Graffeo was outside Carroll Gardens Florist the other day during the recent heat wave. He was sitting in a beach chair, doing some late-summer tanning.

Carroll Gardens Florist has been at 373 Court St. for 29 years, he said. The building has belonged to him or his family since 1970, city Finance Department records indicate.

“I’d move out of Carroll Gardens if I didn’t own the building,” said the Marine veteran, who served in Vietnam. “I wouldn’t have a shop. I would move on. Funerals are not what they used to be.”

With many families deciding against wakes or cremating loved ones who pass away, flower sales are down, down, down, he explained. Also, non-traditional flower vendors such as bodegas and Home Depot have taken a big bite out of florists’ business.

With his industry under pressure, why does he stick with it?

“It keeps me out of trouble,” he said jestingly.

His clientele are people who grew up in the neighborhood, he said.

Graffeo and other members of his family live above the store. He doesn’t want anybody else in the building he calls home.

His family has been in the flower business for more than a century.

Before he moved to 373 Court, the shop was across the street for many years.

The origins of the business go back to 1903, when Graffeo’s grandparents, who came from Sicily, opened a small flower shop at President and Van Brunt streets, in what is now the Columbia Street Waterfront District.

As for present-day Court Street, rents for storefronts in the segment that runs through Carroll Gardens are $35 to $50 per square foot, said Timothy King, managing partner at CPEX Real Estate Services.

This end of Court Street hasn’t seen the dramatic price appreciation that has occurred closer to Atlantic Avenue, he said.
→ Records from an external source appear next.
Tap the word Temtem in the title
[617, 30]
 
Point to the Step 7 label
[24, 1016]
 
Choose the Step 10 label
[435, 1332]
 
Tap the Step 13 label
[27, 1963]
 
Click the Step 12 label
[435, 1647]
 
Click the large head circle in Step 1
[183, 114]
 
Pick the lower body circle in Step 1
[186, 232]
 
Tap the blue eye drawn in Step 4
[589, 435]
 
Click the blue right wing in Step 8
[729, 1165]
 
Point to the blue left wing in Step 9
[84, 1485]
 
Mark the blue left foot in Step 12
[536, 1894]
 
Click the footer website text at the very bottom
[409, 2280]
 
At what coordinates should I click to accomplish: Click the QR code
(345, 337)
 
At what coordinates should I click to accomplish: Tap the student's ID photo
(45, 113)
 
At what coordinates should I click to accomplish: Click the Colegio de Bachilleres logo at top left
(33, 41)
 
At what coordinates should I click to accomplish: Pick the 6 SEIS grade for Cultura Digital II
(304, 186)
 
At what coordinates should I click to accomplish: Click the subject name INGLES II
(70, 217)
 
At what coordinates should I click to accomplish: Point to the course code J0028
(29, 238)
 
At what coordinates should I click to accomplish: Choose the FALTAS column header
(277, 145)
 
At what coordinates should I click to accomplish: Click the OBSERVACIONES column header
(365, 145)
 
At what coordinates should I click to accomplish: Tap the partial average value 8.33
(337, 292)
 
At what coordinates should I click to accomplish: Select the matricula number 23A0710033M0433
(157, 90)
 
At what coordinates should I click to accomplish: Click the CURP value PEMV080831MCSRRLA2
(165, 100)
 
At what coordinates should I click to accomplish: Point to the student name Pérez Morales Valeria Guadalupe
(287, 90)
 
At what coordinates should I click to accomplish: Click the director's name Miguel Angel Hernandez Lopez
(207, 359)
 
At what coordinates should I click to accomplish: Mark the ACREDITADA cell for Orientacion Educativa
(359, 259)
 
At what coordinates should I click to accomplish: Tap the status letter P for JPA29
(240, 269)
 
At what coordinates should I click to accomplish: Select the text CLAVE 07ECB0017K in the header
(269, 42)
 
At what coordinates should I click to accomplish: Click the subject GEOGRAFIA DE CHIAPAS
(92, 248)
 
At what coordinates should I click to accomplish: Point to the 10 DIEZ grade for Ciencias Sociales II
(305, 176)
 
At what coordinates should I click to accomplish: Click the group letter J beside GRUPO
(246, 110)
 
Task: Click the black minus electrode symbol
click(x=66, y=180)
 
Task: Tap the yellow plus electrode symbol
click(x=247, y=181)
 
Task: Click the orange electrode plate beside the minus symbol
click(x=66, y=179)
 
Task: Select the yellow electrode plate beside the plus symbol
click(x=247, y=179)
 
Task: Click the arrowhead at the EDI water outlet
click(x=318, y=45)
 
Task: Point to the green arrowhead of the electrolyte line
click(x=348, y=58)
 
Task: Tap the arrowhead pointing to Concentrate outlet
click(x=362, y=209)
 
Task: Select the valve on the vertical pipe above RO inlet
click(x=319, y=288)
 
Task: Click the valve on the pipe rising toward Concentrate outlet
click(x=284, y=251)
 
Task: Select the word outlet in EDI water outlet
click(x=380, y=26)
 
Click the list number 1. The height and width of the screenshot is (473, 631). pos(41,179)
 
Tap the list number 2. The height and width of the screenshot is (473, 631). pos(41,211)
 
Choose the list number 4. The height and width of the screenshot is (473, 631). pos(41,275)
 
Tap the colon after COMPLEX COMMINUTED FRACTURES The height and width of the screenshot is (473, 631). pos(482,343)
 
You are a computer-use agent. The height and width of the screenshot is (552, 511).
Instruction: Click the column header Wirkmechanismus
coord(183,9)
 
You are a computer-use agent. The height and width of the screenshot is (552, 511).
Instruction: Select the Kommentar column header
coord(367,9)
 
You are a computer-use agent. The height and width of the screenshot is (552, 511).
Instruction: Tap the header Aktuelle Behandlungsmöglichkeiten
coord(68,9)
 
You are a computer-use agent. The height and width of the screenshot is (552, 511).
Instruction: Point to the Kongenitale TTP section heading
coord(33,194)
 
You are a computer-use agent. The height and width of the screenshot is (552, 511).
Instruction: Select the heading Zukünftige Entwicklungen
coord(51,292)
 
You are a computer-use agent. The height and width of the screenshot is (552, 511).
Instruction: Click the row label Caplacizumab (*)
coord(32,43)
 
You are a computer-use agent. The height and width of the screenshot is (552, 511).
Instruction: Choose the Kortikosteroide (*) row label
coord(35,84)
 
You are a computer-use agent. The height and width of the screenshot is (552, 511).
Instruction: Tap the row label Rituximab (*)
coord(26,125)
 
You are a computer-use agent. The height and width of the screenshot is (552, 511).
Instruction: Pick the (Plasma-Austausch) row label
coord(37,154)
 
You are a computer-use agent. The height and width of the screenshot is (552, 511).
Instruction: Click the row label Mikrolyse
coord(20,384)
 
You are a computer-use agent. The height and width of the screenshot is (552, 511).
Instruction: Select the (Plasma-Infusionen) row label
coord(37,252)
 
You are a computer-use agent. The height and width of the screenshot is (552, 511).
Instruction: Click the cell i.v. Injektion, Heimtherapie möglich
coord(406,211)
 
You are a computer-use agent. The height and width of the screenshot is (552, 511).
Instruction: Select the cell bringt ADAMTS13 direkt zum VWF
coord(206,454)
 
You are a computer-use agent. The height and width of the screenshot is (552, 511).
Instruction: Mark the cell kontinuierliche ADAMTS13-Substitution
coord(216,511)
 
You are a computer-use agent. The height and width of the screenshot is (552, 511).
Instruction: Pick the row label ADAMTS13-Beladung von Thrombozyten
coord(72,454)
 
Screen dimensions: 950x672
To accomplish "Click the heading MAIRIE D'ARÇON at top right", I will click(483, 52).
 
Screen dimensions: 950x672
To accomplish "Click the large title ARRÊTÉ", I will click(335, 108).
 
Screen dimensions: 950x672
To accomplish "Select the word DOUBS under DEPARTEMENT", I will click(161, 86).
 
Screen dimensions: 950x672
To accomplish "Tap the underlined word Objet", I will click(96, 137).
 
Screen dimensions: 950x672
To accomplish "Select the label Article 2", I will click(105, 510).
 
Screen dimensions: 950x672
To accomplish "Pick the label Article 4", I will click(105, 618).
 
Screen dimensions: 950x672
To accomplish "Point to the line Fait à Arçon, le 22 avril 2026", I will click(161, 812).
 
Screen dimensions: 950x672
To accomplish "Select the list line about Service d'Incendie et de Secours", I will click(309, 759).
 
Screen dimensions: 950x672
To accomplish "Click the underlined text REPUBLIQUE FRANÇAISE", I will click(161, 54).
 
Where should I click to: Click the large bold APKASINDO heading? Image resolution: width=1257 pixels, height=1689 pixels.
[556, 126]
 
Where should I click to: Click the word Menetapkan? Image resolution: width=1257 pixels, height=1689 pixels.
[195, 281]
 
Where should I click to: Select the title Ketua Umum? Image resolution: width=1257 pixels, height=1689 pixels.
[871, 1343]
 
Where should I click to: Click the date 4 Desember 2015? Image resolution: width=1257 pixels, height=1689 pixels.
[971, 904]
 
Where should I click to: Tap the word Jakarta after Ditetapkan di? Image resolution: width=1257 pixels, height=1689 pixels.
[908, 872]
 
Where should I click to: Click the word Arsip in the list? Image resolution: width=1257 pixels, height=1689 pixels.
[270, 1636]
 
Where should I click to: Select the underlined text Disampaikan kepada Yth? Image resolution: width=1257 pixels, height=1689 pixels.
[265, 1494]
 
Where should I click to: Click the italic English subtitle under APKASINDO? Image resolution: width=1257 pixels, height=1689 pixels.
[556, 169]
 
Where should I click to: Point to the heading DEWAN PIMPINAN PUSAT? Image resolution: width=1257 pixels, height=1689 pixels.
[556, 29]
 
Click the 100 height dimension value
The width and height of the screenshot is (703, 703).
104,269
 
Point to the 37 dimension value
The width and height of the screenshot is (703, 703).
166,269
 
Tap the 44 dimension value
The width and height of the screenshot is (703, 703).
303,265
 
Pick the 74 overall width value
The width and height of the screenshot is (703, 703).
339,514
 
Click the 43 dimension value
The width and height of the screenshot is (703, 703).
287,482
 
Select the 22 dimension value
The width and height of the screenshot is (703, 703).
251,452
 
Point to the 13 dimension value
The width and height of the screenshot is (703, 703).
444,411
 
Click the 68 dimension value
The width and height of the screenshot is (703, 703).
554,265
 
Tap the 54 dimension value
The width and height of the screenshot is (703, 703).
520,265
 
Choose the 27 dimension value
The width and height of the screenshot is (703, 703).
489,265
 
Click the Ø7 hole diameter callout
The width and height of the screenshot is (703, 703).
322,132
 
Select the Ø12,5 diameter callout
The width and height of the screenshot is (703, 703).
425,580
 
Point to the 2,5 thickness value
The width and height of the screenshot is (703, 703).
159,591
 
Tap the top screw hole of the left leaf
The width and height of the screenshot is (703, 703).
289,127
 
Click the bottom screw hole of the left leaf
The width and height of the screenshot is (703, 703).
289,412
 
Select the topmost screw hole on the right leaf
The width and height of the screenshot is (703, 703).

There, retail rents have jumped to $150 to $199 per square foot, a recent CPEX study found, versus $65 to $79 per square foot in 2013.

On the Carroll Gardens end of Smith Street, retail rents are $75 per square foot, King said. It’s a busier commercial corridor than Court Street in this neighborhood.

Smith Street is home to engaging restaurants like Wilma Jean at 345 Smith St. — see related story for more about this eatery — and seafood shack Kittery of Brooklyn at 305 Smith St. Watering holes such as Bar Great Harry at 280 Smith St. and Gowanus Yacht Club at 323 Smith St. abound, and there are shops such as gift-seller Swallow at 361 Court St.

There has been a certain amount of turnover on this retail-and-restaurant row. For instance, home-decor store Environment 337 has departed 337 Smith St. — and Kumon Math and Reading Center of Carroll Gardens has taken its place.